Sérgio Borges, sargento da Polícia Militar, disse a mulher estava com medo.
“Ela confirmou que o marido fazia agressões verbais. […] Percebi que ela estava com medo. Não é de hoje que ela é vítima de violência doméstica”, afirmou.
Em 2019, a mesma mulher já havia sido atendida após uma denúncia de violência. “Agora é com a Justiça. A nossa parte a gente fez. Ela pode receber medida protetiva e, dependendo do entendimento, o juiz expede mandado de prisão pra ele”, explicou o sargento.
A vítima foi encaminhada para uma Casa Abrigo. Até a tarde desta quarta-feira (3), o agressor não havia sido localizado.
Silhueta de mulher, em imagem de arquivo — Foto: Getty Images/BBCtica
O abrigo para onde a mulher e os filhos formam levados recebe vítimas de violência doméstica que registram ocorrência policial no DF. Segundo informações da Secretaria da Mulher, a vítima “está serena e disse que se sente aliviada”.
A casa é protegida, e o endereço mantido em sigilo, para segurança das abrigadas. As vítimas têm acesso aos serviços de alimentação, segurança e transporte.
“Esse caso foi muito emblemático. A primeira coisa que o agressor faz é impedir a mulher de se comunicar. Essa vítima, ao ter oportunidade de sair de casa, resolveu pedir ajuda e as pessoas entenderam o recado. Isso mostra como a sociedade está mais atenta.
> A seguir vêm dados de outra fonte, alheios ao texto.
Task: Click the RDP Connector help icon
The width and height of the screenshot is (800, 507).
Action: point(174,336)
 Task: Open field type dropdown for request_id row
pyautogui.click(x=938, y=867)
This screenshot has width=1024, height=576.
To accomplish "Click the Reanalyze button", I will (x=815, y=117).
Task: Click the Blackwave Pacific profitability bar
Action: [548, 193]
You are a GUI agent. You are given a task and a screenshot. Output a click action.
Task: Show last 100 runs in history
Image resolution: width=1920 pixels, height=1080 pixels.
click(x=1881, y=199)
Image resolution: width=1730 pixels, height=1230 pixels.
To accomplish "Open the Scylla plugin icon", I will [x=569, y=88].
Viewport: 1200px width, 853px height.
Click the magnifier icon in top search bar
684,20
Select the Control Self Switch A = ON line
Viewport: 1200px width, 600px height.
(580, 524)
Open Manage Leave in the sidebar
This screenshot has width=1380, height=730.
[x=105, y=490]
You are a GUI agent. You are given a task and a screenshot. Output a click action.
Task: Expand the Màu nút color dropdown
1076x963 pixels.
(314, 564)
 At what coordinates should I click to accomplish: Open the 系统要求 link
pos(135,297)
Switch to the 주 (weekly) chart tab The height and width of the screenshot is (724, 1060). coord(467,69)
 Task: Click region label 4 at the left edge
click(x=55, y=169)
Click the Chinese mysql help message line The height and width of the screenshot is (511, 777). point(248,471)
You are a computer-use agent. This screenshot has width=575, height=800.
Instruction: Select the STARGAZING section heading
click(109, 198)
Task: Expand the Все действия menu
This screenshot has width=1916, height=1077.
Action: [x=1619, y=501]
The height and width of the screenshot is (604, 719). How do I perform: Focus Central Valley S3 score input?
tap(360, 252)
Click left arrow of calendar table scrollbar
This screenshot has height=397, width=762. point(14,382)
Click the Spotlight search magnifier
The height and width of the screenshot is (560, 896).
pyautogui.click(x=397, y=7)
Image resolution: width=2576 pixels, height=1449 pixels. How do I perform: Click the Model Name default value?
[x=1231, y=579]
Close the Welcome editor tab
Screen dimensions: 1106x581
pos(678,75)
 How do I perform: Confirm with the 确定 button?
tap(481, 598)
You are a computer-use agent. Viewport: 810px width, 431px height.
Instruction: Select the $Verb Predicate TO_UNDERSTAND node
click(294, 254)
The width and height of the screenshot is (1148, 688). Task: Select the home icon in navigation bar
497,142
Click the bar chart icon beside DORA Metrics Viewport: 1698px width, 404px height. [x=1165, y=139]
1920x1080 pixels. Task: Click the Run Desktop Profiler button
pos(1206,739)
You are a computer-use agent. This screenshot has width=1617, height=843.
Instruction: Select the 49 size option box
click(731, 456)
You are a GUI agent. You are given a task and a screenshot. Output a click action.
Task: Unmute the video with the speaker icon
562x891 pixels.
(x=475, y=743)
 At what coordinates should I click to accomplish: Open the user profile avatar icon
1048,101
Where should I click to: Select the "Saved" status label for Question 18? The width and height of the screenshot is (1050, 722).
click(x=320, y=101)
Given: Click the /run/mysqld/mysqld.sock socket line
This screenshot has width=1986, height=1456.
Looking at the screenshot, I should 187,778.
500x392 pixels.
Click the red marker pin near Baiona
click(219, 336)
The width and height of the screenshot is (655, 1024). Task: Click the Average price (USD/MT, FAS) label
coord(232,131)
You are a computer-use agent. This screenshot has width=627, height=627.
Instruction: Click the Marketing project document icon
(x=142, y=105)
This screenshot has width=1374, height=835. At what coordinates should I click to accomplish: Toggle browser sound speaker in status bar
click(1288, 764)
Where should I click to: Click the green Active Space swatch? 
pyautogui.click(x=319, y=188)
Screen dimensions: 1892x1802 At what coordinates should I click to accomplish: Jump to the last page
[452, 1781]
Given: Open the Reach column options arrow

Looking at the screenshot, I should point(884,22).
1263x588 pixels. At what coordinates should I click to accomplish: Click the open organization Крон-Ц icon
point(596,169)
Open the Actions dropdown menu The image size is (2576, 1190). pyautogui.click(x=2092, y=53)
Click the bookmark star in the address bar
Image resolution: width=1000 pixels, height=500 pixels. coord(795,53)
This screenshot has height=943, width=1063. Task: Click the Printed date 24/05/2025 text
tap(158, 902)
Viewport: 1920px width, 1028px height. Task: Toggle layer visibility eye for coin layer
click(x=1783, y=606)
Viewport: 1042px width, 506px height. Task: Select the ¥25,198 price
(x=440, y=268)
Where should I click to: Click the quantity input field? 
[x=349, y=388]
Esse é o caminho”, diz a Secretária da Mulher do DF, Ericka Filippelli.
Campanha Sinal Vermelho — Foto: Reprodução/ TV Grande Rio
Ainda este mês, a Secretaria da Mulher disse que pretende abrir inscrições para que estabelecimentos do DF participem da campanha Sinal Vermelho.
Em janeiro, uma lei com o mesmo nome foi regulamentada. Segundo o texto, para pedir socorro, as vítimas precisam escrever um “X” na palma da mão, com caneta, batom ou outro material acessível, se possível na cor vermelha.
O sinal deve ser mostrado com a mão aberta aos funcionários desses estabelecimentos que, por sua vez, precisam adotar um protocolo de atendimento e acionar as forças de segurança. A medida vale para:
O texto afirma que, ao atender uma mulher que apresente o “sinal vermelho”, os funcionários devem manter a calma. A vítima precisa ser encaminhada para uma sala segura, onde possa aguardar atendimento especializado, sem chamar a atenção dos demais clientes ou do possível agressor, que possa estar acompanhando ela. A polícia deve ser acionada imediatamente.
A Secretaria da Mulher tem um WhatsApp para denúncias de agressão contra mulheres que não podem sair de casa ou que estão confinadas com seus agressores. O canal se chama “Mulher, você não está só” e o número é (61) 99145-0635.